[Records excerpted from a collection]
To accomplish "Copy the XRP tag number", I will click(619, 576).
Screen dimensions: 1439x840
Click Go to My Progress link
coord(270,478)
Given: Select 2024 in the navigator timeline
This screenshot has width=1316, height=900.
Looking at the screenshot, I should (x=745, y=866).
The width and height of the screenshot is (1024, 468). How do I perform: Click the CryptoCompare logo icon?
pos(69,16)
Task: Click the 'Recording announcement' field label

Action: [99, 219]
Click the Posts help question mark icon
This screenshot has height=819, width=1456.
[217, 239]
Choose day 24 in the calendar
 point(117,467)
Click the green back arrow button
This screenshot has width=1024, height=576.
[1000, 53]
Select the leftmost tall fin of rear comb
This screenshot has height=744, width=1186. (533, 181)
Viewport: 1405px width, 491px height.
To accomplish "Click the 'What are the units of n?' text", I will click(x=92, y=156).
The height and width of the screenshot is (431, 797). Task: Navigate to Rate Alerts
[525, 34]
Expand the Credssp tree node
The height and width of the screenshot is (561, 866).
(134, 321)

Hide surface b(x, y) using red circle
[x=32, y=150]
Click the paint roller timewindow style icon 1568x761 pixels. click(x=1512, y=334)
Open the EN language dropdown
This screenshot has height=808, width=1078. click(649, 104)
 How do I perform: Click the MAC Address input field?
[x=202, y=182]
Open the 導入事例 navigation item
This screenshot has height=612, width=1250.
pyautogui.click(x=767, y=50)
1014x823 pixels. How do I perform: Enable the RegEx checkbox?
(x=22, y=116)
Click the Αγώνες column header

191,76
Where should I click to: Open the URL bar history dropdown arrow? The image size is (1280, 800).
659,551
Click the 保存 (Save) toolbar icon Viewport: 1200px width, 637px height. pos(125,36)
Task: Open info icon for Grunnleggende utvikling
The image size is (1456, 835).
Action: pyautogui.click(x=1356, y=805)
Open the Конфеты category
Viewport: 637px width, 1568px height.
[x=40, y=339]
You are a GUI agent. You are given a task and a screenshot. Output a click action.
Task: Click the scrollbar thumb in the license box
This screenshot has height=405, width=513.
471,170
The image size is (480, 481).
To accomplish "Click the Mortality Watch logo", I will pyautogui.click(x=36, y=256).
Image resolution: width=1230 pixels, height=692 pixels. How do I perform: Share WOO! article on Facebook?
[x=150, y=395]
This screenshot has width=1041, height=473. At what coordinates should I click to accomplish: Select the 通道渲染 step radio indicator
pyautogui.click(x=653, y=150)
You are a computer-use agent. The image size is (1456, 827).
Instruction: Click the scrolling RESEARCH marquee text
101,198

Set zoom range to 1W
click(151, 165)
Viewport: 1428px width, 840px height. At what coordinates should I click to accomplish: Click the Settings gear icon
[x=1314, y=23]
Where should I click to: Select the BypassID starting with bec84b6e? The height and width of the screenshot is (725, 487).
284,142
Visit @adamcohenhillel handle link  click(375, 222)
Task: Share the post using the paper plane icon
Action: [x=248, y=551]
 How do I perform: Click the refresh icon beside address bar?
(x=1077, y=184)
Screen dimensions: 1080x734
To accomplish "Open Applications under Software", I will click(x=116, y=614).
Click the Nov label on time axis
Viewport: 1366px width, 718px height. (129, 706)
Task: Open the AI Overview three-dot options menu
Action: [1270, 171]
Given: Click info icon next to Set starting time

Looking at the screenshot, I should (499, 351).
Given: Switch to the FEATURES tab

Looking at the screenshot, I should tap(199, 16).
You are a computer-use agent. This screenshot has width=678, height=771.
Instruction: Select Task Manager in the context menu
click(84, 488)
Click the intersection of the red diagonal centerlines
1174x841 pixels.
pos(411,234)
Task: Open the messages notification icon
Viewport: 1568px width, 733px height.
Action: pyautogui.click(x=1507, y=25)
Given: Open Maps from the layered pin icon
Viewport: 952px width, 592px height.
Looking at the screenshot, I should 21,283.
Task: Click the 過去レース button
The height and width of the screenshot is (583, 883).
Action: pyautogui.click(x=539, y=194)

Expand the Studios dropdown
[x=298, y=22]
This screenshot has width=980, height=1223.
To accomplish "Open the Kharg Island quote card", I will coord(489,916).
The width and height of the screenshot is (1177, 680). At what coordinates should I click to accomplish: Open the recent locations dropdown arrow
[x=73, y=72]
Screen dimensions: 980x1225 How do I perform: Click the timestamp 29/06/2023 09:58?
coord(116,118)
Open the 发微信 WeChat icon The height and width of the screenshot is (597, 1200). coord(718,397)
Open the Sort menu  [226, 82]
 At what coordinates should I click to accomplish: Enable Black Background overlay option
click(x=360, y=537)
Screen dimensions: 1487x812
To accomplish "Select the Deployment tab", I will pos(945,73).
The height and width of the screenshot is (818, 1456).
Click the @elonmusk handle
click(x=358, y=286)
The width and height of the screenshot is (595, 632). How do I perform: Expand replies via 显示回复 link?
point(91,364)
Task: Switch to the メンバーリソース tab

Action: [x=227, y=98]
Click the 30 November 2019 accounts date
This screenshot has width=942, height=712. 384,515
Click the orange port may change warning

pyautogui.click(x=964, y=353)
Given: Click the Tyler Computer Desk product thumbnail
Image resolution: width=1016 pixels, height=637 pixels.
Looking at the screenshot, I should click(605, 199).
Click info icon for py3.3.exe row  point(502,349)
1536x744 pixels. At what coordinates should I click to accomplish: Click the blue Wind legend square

▶ _Requirement_
Could you set down each entry above word for word?

▶ _Reply to the exercise_
To accomplish "Copy the XRP tag number", I will click(619, 576).
Screen dimensions: 1439x840
Click Go to My Progress link
coord(270,478)
Given: Select 2024 in the navigator timeline
This screenshot has width=1316, height=900.
Looking at the screenshot, I should (x=745, y=866).
The width and height of the screenshot is (1024, 468). How do I perform: Click the CryptoCompare logo icon?
pos(69,16)
Task: Click the 'Recording announcement' field label

Action: [99, 219]
Click the Posts help question mark icon
This screenshot has height=819, width=1456.
[217, 239]
Choose day 24 in the calendar
 point(117,467)
Click the green back arrow button
This screenshot has width=1024, height=576.
[1000, 53]
Select the leftmost tall fin of rear comb
This screenshot has height=744, width=1186. (533, 181)
Viewport: 1405px width, 491px height.
To accomplish "Click the 'What are the units of n?' text", I will click(x=92, y=156).
The height and width of the screenshot is (431, 797). Task: Navigate to Rate Alerts
[525, 34]
Expand the Credssp tree node
The height and width of the screenshot is (561, 866).
(134, 321)

Hide surface b(x, y) using red circle
[x=32, y=150]
Click the paint roller timewindow style icon 1568x761 pixels. click(x=1512, y=334)
Open the EN language dropdown
This screenshot has height=808, width=1078. click(649, 104)
 How do I perform: Click the MAC Address input field?
[x=202, y=182]
Open the 導入事例 navigation item
This screenshot has height=612, width=1250.
pyautogui.click(x=767, y=50)
1014x823 pixels. How do I perform: Enable the RegEx checkbox?
(x=22, y=116)
Click the Αγώνες column header

191,76
Where should I click to: Open the URL bar history dropdown arrow? The image size is (1280, 800).
659,551
Click the 保存 (Save) toolbar icon Viewport: 1200px width, 637px height. pos(125,36)
Task: Open info icon for Grunnleggende utvikling
The image size is (1456, 835).
Action: pyautogui.click(x=1356, y=805)
Open the Конфеты category
Viewport: 637px width, 1568px height.
[x=40, y=339]
You are a GUI agent. You are given a task and a screenshot. Output a click action.
Task: Click the scrollbar thumb in the license box
This screenshot has height=405, width=513.
471,170
The image size is (480, 481).
To accomplish "Click the Mortality Watch logo", I will pyautogui.click(x=36, y=256).
Image resolution: width=1230 pixels, height=692 pixels. How do I perform: Share WOO! article on Facebook?
[x=150, y=395]
This screenshot has width=1041, height=473. At what coordinates should I click to accomplish: Select the 通道渲染 step radio indicator
pyautogui.click(x=653, y=150)
You are a computer-use agent. The image size is (1456, 827).
Instruction: Click the scrolling RESEARCH marquee text
101,198

Set zoom range to 1W
click(151, 165)
Viewport: 1428px width, 840px height. At what coordinates should I click to accomplish: Click the Settings gear icon
[x=1314, y=23]
Where should I click to: Select the BypassID starting with bec84b6e? The height and width of the screenshot is (725, 487).
284,142
Visit @adamcohenhillel handle link  click(375, 222)
Task: Share the post using the paper plane icon
Action: [x=248, y=551]
 How do I perform: Click the refresh icon beside address bar?
(x=1077, y=184)
Screen dimensions: 1080x734
To accomplish "Open Applications under Software", I will click(x=116, y=614).
Click the Nov label on time axis
Viewport: 1366px width, 718px height. (129, 706)
Task: Open the AI Overview three-dot options menu
Action: [1270, 171]
Given: Click info icon next to Set starting time

Looking at the screenshot, I should (499, 351).
Given: Switch to the FEATURES tab

Looking at the screenshot, I should tap(199, 16).
You are a computer-use agent. This screenshot has width=678, height=771.
Instruction: Select Task Manager in the context menu
click(84, 488)
Click the intersection of the red diagonal centerlines
1174x841 pixels.
pos(411,234)
Task: Open the messages notification icon
Viewport: 1568px width, 733px height.
Action: pyautogui.click(x=1507, y=25)
Given: Open Maps from the layered pin icon
Viewport: 952px width, 592px height.
Looking at the screenshot, I should 21,283.
Task: Click the 過去レース button
The height and width of the screenshot is (583, 883).
Action: pyautogui.click(x=539, y=194)

Expand the Studios dropdown
[x=298, y=22]
This screenshot has width=980, height=1223.
To accomplish "Open the Kharg Island quote card", I will coord(489,916).
The width and height of the screenshot is (1177, 680). At what coordinates should I click to accomplish: Open the recent locations dropdown arrow
[x=73, y=72]
Screen dimensions: 980x1225 How do I perform: Click the timestamp 29/06/2023 09:58?
coord(116,118)
Open the 发微信 WeChat icon The height and width of the screenshot is (597, 1200). coord(718,397)
Open the Sort menu  [226, 82]
 At what coordinates should I click to accomplish: Enable Black Background overlay option
click(x=360, y=537)
Screen dimensions: 1487x812
To accomplish "Select the Deployment tab", I will pos(945,73).
The height and width of the screenshot is (818, 1456).
Click the @elonmusk handle
click(x=358, y=286)
The width and height of the screenshot is (595, 632). How do I perform: Expand replies via 显示回复 link?
point(91,364)
Task: Switch to the メンバーリソース tab

Action: [x=227, y=98]
Click the 30 November 2019 accounts date
This screenshot has width=942, height=712. 384,515
Click the orange port may change warning

pyautogui.click(x=964, y=353)
Given: Click the Tyler Computer Desk product thumbnail
Image resolution: width=1016 pixels, height=637 pixels.
Looking at the screenshot, I should click(605, 199).
Click info icon for py3.3.exe row  point(502,349)
1536x744 pixels. At what coordinates should I click to accomplish: Click the blue Wind legend square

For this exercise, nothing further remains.